# To do
Only lines holding the word "Given" are needed; copy each of them from the material.

# Data provided

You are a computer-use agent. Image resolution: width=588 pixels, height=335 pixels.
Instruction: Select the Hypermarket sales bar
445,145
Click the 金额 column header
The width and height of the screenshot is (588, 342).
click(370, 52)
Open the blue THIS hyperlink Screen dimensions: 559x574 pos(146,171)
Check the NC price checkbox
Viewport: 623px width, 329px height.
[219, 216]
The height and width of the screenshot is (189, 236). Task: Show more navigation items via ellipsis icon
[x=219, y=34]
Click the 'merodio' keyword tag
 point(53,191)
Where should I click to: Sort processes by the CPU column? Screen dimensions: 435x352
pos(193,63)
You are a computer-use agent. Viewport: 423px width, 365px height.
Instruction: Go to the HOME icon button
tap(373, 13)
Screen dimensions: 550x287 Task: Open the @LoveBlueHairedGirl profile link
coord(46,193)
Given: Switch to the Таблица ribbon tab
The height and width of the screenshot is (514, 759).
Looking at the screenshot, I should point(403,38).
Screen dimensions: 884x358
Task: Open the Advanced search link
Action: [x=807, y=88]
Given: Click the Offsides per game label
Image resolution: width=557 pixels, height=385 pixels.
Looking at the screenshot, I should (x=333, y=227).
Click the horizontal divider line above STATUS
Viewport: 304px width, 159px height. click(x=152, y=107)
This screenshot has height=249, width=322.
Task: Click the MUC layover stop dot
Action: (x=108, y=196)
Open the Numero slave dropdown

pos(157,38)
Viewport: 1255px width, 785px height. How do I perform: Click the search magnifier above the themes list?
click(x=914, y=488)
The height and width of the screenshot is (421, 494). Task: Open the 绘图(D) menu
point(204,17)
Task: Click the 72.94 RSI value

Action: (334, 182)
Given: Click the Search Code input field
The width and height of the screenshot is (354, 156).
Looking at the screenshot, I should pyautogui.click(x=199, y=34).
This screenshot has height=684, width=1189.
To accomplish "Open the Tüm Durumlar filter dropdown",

# Finished task
Given: Switch to the Таблица ribbon tab
Given: Click the Offsides per game label
Given: Click the Search Code input field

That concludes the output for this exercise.